In a year that was marred with numerous endogenous and exogenous forces, Zambeef weathered a storm that ultimately came to bear as the company only saw revenues increase by 2.48%. Sentimental performance shows that retail sales revenue increased by 27.3%. The Zambeef Macro and Outlet stores saw 18.2% growth in sales. CCFP volumes increased by 15.8% whilst the stock feed division had a record year with EBITDA increasing by 19.2%. According to the company however, a challenging macroeconomic environment during H1/2017 and a major drop in soft commodity prices significantly impacted the Group’s financial performance.
The impact of cost of sales and operating costs led to a fall in operating profit by 53.8% and profit before interest (PBIT) by 96%. Hence gross, operating and net profit all saw downward movement to 32.8%, 4%, and 0.1% respectively.

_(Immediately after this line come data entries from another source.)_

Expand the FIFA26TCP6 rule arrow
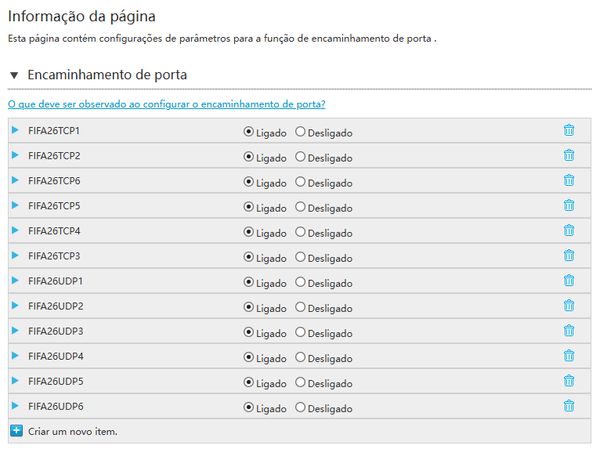 (15, 181)
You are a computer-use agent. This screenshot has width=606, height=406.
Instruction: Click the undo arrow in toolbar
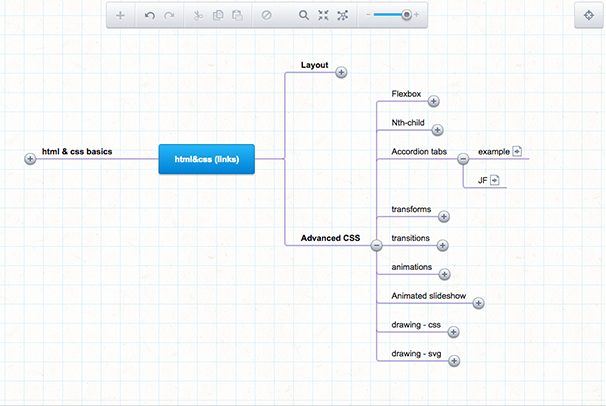[150, 16]
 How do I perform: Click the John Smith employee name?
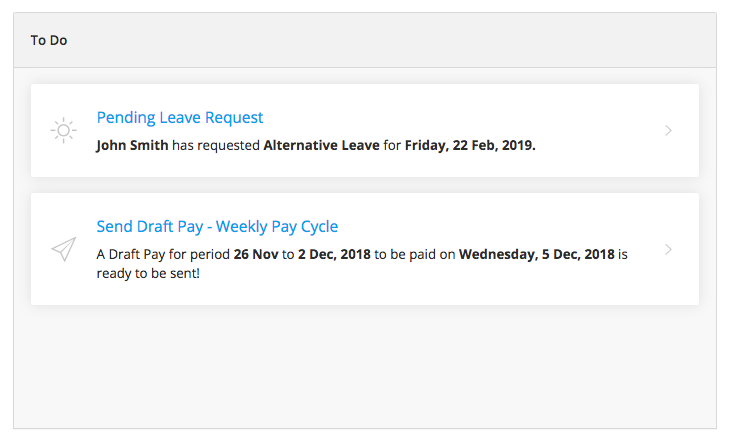click(132, 145)
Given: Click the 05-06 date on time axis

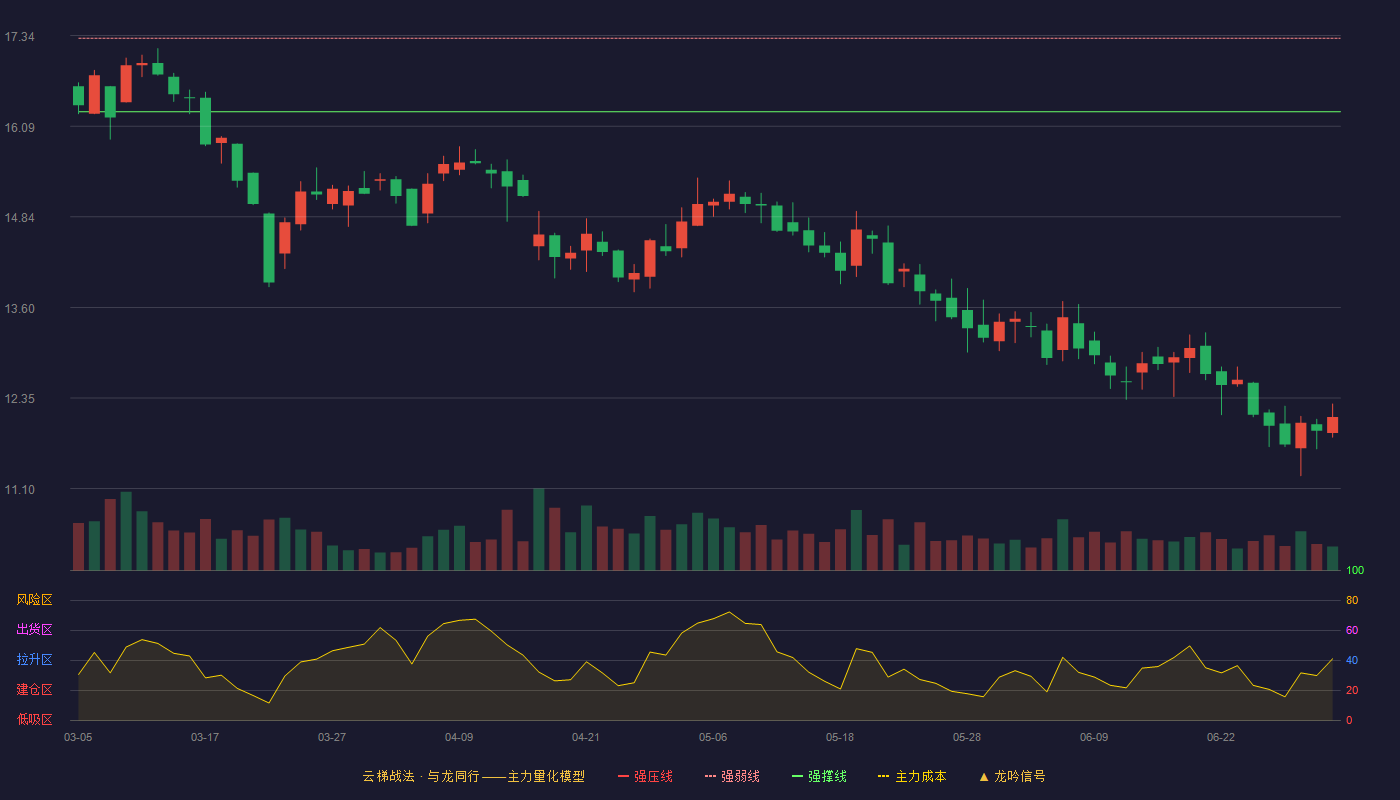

A closer look at the downward margin projectile indicates that return on sales suffered as it moved from 6.62% in 2016 to 0.13% in 2017. This is further confirmed by the marginal reduction in sweating of assets (Fixed Asset Turnover) from 1.6 to 0.9. Therefore, it is no surprise that return on non-current assets fell by 10% to 3% in the current year.
The company made huge strides in improving its working capital cycle (WCC). They were able to collect money quicker from a cycle of 110 days to 21 days (very healthy performance and indicative of the micro outlet strategy bearing fruit). Interestingly though, the SGA against sales remained stable at 29% indicative that administration costs remaining stable over the two financial years. However, the farm to plate firm saw its debt increase by 25%. But thanks to the increase in equity by 33%, the company reduced its gearing from 25.7 per cent. (2016) to 21.4 per cent. (2017). Sadly though, acid test results indicate liquidity pressures as current assets (less inventory) compared to current liabilities showed an imbalance.
The next AGM for the company will see investors ask the questions of how return on funds invested and equity can be improved. Return on capital employed moved from 8.6% to 3% while return on equity also reduced from 8.22% to 0.13%. The incoming Joint CEO will be hot on his heels to address this as the company now refocuses to get more return on invested funds. With a 47% surge in property plant and equipment, Jacob Mwanza’s board will be demanding more from the increased asset base. However, it also depends on the mix of assets that they have. Signals are clear from the firm, any non-performing assets will be disposed of. Evidence is the disposal of Zampalm.
Strategically, the company has completed a number of capacity expansion and efficiency improvement projects that range from increased outlets, day old chick production increase, improved milk production capacity, and the opening of a new stock feed mill. This is what the new joint CEO Tim Pollock will have to work with in 2018 as he takes over from Dr Carl Irwin who leaves the first firm next year.